Regardless of who is right and who is wrong on this specific issue, of far greater importance is the inappropriateness of employing scientific research to frame and justify political action. Politicians are increasingly adept at finding and quoting research results which appear to support a particular program or policy, while conveniently ignoring any contradictory evidence or analysis. Through subsequent loud and frequent repetition, a statistic or study result becomes accepted knowledge...even when it isn't so.
Obama and Orszag both refer to scientific studies in an attempt to provide legitimacy to their political agenda. The conclusions of the Dartmouth Health Atlas seem to support allegations that "high spending represents 'waste' and low spending represents 'efficiency'." Yet, even before this month's pair of articles, other investigators (also here and here) have questioned the validity of those conclusions, pointing out erroneous assumptions and faulty methodology. The recent articles strengthen those criticisms.
If Congress succeeds in passing legislation based on results that are false, savings will not materialize, and we will be stuck with an expensive, intrusive bureaucracy scientifically designed to correct a problem which does not exist. All errors will be fossilized in a legal morass. Even the initially correct portions (if any) would remain stuck in a moment of time, unable to shift with changing circumstances or expanded and improved understanding. Leaving the details to regulatory control is not a solution as that merely exchanges the problem of rigidity for the problem of arbitrary and unpredictable rule.
Legislation is rigid, and slow to adapt--a blunt tool which is able to provide restraint, capable of enforcing opinions, but not of uncovering truth. To maintain the Rule of Law and the protection of individual rights, this is precisely what law must be: stable, predictable, thoroughly deliberated, easily understood, and universal.
Science is fluid, and constantly changing. Results are typically complex and controversial, frequently unexpected, arcane and particular.
The political apparatus is not designed to move with the ebb and flow of scientific knowledge, nor should it even attempt to be. Laws of nature are revealed, not legislated.
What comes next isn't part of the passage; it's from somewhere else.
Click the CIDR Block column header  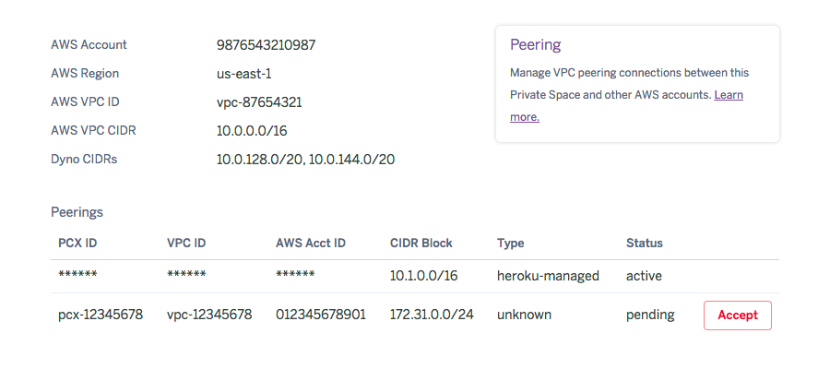tap(421, 244)
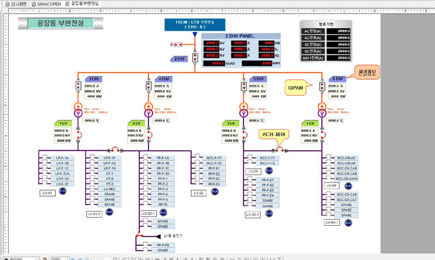
Task: Select the TR-1 transformer delta-wye symbol
Action: (x=78, y=110)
Laws of men, to be objective, are predicated on the unchanging fundamentals of human nature.
We do not need government to enforce scientific findings. Left alone, the truth will emerge. Besides, a superior system already exists which responds flexibly to expansions and refinements in knowledge. This system is fluid, decentralized, relatively quick to react, and consistent with individual rights. This system is the free market-- able to function not just for material goods but also in the realm of ideas. Contrary to the slow, deliberative and ideally universal functioning of government and law, the free market is poised to quickly recognize and apply new information in an almost infinite variety of ways to a multitude of unique situations. With a profusion of simultaneous, privately-funded experiments, entrepreneurs sift through a plethora of alternatives, and then, by competing for the reward of profits earned through voluntary exchange, the most effective, accurate and efficient processes emerge.
Science enhances the ability of free men to make informed decisions regarding how best to achieve their life's goals. Man's flourishing, and very life, depends on the freedom to direct his actions according to his own judgment. When governments employ the fruits of science to usurp private judgment, it turns science against man's lives through the destructive hubris of central planning.
Governments must stick their proper function: the protection of individual rights--and leave the work of science and production to those who do it best: free individuals in peaceful pursuit of their lives.
And any mistakes made, will be on our own dime.